L’ouverture du Japon aux étrangers, la division et l’affaiblissement du gouvernement shôgunal ébranlent les fondements de la société japonaise. L’instabilité politique qui en découle rend la tâche difficile aux diplomates français dont l’objectif principal est de développer les relations commerciales avec le Japon. Ils savent s’entourer d’hommes qui connaissent parfaitement la langue japonaise et le pays. On retiendra tout particulièrement les acteurs de la signature du traité de 1858, et les premiers ambassadeurs au Japon, Duchesne de Bellecourt (1859-1864) et Léon Roches (1864-1868).

Jean-Baptiste Louis Gros (1793-1870)

Porteur d'une lettre de l'empereur Napoléon III, et à la tête d’une légation d’une vingtaine de personnes, le baron Louis Gros accoste au Japon le 9 août 1858. Deux mois plus tard est signé le Traité de commerce et d'amitié entre la France et le Japon qui ouvre les relations officielles entre les deux pays.

Charles Gustave Martin de Chassiron (1818-1871)
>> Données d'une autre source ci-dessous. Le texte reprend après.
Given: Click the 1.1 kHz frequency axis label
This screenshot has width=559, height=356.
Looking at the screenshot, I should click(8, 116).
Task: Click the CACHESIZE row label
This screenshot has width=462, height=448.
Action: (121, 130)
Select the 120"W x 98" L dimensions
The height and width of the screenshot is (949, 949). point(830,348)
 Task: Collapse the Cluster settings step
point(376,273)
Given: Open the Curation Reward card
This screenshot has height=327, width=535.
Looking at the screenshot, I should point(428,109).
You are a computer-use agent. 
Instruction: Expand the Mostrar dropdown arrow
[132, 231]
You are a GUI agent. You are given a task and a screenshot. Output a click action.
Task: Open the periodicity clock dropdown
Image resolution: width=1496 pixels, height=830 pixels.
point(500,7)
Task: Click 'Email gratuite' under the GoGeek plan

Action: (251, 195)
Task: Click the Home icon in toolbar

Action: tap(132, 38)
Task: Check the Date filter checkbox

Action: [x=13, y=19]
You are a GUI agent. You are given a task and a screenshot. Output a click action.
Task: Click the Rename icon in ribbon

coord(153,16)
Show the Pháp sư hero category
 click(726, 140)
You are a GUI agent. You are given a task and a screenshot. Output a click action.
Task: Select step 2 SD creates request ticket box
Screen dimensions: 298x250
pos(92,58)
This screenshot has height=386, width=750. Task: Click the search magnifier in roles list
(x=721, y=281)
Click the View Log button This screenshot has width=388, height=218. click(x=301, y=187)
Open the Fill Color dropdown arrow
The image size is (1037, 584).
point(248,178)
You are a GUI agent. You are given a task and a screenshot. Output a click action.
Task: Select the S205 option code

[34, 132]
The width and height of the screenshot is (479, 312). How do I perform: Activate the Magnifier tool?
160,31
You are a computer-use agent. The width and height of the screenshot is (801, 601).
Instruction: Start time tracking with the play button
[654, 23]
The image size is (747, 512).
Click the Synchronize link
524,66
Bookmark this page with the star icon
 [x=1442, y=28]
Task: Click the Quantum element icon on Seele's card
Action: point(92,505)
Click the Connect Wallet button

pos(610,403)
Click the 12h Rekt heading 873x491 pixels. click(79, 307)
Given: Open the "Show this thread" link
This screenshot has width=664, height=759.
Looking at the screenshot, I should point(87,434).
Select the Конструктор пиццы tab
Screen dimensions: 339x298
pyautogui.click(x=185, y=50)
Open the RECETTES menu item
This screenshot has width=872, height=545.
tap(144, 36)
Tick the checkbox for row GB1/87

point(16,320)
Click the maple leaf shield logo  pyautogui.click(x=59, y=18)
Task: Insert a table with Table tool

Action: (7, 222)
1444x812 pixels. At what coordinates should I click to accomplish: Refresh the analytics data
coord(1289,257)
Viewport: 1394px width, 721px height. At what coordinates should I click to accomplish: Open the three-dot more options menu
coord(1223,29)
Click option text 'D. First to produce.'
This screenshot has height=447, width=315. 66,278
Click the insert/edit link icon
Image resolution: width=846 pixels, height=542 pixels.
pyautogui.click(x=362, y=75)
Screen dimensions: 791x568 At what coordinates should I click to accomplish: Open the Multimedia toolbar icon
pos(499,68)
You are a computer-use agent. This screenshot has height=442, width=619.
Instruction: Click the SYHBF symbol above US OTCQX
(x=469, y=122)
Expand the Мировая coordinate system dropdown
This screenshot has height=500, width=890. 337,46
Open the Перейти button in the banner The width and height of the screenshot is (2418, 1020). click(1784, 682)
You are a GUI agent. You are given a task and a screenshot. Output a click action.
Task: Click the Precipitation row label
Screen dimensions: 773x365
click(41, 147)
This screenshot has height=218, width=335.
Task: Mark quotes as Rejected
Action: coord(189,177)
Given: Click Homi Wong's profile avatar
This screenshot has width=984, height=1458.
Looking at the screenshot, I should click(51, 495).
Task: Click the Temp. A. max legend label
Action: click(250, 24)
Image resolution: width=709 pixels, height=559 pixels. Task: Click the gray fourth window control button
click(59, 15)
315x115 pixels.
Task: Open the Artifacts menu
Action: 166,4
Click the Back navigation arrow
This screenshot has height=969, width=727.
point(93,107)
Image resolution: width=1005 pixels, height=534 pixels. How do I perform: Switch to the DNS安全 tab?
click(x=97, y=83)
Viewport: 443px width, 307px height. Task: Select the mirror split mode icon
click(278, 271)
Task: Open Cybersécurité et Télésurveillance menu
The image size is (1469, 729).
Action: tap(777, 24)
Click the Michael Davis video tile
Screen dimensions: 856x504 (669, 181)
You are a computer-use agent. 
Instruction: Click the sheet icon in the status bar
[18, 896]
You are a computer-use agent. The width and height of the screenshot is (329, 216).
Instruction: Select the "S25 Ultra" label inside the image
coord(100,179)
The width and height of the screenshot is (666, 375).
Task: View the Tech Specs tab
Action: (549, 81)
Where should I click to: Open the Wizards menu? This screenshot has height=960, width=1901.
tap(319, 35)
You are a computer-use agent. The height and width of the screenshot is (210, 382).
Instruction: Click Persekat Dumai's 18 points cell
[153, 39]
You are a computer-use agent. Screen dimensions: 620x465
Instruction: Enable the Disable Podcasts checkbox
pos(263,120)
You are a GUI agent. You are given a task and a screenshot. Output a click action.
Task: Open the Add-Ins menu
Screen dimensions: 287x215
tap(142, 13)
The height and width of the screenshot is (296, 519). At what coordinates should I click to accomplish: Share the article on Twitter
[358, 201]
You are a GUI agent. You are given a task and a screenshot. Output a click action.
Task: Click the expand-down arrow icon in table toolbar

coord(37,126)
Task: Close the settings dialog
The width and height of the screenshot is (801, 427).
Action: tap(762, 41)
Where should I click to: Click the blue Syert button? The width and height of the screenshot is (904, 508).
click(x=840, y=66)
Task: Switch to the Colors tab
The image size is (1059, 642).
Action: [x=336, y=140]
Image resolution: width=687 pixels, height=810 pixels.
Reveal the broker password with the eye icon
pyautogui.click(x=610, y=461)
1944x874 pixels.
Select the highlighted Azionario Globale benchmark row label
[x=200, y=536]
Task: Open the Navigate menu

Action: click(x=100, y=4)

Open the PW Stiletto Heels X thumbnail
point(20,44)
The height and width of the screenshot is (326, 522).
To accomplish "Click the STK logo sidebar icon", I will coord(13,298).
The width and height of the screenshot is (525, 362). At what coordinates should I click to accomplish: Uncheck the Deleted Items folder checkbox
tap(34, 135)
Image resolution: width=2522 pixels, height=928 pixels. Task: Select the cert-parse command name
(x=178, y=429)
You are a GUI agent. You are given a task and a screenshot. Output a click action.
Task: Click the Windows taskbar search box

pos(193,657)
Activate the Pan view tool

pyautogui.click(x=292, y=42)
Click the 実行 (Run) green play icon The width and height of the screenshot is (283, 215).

Le baron Charles Gustave Martin de Chassiron est l'un des membres de la délégation menée par Jean-Baptiste Louis Gros. Son ouvrage Notes sur le Japon, la Chine et l'Inde : 1858-1859-1860 est le journal "rigoureusement exact jusqu'à la minutie" de la mission diplomatique française à laquelle il participa en Extrême-Orient. Cette relation de voyage se présente sous forme d'un mélange de lettres et de documents officiels, dont l'intégralité du texte du Traité de Yeddo.

Gustave Duchesne de Bellecourt (1817-1881)

En avril 1859, Gustave Duchesne de Bellecourt est envoyé par le gouvernement français en tant que consul général de France au Japon. Lorsqu’il rejoint son poste, les rapports franco-japonais sont régis par le Traité de paix, d'amitié et de commerce ratifié en 1859.

Léon Roches (1809-1900)

L'objectif principal de Léon Roches, qui succède à Duchesne de Bellecourt au poste d’ambassadeur en 1864, est de développer les intérêts commerciaux français, tout particulièrement les importations de soie grège et de graines de vers à soie dont l'industrie lyonnaise – alors en plein crise de la pébrine - manque cruellement.